Reading text
• • • • • • •
There is no evidence in the record to support that safety will be enhanced if the separate certifications offered by the Crane Institute or America become the industry standard. Furthermore, the parameters developed by the Crane Institute of America do not encompass testing on very high capacity cranes, such as 200-ton or 300-ton cranes.
While the Crane Institute of America may be able to expand market share by taking advantage of OSHA's misguided interpretation of Paragraphs 1427(b)(1)(ii)(B) and 1427(b)(2), OSHA should not permit private market forces to dictate the number of certifications required, because any certifications beyond those necessary for safety reasons impose artificial costs upon employers and operators who must absorb additional fees for each certification. Individual operators will not only bear substantial costs, but will have also greater difficulty finding work if they are certified for the type of cranes owned by a prospective employer but not at a sufficiently high capacity.
In issuing the Proposed Rule, OSHA stated that the proposed requirement that "different levels of certification be provided, based on varying equipment capacities and types" is "designed to ensure that the extent of knowledge and skill required is commensurate with the type and capacity of equipment the employee operates." 73 Fed Reg. at 59811. OSHA then proceeded to provide two examples of its opinion on what an operator would not need to know about a particular type or capacity of crane to operate another type or capacity of crane (Id.):
OSHA then stated that "certification on a more complex and/or higher capacity piece of equipment would typically qualify an operator to operate less complex/lower capacity equipment of the same type. For example, an operator certified for a 300 ton hydraulic truck crane would not need a separate certification to operate a 22 ton hydraulic truck crane." Id.
• • • • • • •
Study questions
A – Please repeat the crane certification text starting at the words "There is no" and stopping after "or 300-ton cranes.", and swap "parameters" for "criteria".
B – Using the crane certification text, mark each statement yes or no and quote the words that decide it. (i) OSHA said an operator certified for a 300 ton hydraulic truck crane would need a separate certification for a 22 ton hydraulic truck crane. (ii) The parameters developed by the Crane Institute of America do not cover testing on 200-ton or 300-ton cranes. (iii) OSHA gave three examples of what an operator would not need to know about one type or capacity of crane to operate another.

Data extracts
• • • • • • •
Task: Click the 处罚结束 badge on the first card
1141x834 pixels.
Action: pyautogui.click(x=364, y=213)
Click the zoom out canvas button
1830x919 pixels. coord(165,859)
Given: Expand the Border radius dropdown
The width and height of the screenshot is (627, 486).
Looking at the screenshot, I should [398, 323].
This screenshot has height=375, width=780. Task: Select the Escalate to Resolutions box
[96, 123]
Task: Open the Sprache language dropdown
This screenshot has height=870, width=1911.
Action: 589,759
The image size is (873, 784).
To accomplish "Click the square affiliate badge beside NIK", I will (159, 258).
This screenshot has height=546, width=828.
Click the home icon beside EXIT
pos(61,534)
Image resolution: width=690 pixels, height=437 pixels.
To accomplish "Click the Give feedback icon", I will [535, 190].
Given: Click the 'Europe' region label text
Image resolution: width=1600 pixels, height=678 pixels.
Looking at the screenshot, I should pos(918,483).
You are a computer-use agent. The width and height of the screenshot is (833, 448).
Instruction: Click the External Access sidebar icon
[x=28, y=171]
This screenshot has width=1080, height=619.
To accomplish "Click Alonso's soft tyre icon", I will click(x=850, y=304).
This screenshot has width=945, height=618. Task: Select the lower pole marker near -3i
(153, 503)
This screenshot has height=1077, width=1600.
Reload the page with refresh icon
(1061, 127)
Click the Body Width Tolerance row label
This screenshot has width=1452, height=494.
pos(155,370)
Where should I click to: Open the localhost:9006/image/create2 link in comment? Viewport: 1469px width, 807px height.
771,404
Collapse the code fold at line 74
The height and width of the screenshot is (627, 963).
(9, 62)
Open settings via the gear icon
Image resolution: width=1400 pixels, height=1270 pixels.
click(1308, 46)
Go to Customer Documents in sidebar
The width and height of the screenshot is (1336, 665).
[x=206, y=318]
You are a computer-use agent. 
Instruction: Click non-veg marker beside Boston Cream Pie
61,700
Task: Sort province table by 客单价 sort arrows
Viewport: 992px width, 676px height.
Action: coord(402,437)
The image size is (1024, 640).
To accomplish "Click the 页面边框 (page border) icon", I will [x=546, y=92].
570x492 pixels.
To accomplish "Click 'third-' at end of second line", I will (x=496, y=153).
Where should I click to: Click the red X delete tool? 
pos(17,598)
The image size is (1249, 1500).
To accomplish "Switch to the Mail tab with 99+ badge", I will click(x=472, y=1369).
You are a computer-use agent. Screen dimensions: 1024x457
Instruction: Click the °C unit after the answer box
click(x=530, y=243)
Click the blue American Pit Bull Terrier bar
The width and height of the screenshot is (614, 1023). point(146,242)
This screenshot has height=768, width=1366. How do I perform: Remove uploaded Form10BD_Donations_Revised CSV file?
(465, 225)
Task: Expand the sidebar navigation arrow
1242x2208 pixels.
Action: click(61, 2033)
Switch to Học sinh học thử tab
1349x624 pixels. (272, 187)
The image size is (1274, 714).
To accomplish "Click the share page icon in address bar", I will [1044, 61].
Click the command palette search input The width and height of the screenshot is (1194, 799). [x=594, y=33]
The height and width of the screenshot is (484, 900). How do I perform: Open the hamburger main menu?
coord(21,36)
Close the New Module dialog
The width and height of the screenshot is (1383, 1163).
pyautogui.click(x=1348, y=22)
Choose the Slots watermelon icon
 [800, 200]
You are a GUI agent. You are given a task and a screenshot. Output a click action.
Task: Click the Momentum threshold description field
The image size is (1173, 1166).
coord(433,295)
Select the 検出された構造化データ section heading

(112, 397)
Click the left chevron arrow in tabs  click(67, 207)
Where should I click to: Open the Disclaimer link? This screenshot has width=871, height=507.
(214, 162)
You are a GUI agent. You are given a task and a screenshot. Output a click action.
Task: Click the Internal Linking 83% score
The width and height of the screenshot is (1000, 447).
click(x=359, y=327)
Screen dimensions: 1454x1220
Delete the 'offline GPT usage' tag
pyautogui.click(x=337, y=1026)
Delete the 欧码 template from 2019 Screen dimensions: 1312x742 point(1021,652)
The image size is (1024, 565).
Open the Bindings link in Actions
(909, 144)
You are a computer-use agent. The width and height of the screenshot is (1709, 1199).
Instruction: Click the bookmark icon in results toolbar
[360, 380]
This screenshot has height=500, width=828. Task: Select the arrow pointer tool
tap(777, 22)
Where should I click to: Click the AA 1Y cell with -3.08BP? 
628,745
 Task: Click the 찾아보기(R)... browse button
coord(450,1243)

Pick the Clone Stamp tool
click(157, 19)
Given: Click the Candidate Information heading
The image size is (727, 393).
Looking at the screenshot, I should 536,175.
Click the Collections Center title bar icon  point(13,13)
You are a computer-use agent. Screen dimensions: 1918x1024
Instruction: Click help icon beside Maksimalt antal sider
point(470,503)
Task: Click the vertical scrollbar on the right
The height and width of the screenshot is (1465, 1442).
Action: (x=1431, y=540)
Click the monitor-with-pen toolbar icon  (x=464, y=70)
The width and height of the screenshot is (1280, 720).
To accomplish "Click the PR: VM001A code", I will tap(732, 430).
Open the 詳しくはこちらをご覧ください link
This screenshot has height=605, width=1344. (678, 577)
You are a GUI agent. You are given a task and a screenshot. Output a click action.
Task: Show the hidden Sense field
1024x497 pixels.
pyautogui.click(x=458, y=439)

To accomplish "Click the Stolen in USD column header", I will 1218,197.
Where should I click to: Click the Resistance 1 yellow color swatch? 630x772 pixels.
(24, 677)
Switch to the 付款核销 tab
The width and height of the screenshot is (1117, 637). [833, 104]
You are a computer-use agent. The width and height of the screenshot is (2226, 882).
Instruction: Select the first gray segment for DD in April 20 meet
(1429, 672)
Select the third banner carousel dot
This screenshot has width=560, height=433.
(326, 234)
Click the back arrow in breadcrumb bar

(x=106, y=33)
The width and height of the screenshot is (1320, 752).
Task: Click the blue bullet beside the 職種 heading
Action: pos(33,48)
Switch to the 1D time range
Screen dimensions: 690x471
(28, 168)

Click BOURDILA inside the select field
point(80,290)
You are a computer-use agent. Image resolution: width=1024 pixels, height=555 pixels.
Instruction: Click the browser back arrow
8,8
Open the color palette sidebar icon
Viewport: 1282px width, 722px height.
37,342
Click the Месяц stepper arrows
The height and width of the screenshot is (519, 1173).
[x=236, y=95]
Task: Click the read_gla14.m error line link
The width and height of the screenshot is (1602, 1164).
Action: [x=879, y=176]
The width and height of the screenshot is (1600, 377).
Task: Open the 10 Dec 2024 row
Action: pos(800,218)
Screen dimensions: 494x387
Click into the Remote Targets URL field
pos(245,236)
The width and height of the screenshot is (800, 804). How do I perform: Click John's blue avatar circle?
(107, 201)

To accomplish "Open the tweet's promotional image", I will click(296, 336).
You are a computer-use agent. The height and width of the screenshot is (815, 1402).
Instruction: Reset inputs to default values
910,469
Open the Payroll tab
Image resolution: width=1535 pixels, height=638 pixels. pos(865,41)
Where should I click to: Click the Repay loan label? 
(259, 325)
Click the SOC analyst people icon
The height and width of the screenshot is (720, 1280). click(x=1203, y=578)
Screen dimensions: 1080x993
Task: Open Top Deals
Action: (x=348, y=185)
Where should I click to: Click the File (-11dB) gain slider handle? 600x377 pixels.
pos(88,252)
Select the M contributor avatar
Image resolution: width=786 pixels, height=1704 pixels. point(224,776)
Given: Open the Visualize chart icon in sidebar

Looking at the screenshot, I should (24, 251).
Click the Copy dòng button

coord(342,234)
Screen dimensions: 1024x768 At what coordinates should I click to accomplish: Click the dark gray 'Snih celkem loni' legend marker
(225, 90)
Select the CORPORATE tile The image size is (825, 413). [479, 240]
• • • • • • •
Solution set
A –
There is no evidence in the record to support that safety will be enhanced if the separate certifications offered by the Crane Institute or America become the industry standard. Furthermore, the criteria developed by the Crane Institute of America do not encompass testing on very high capacity cranes, such as 200-ton or 300-ton cranes.

B –
(i) No: "an operator certified for a 300 ton hydraulic truck crane would not need a separate certification to operate a 22 ton hydraulic truck crane"
(ii) Yes: "do not encompass testing on very high capacity cranes, such as 200-ton or 300-ton cranes"
(iii) No: "OSHA then proceeded to provide two examples"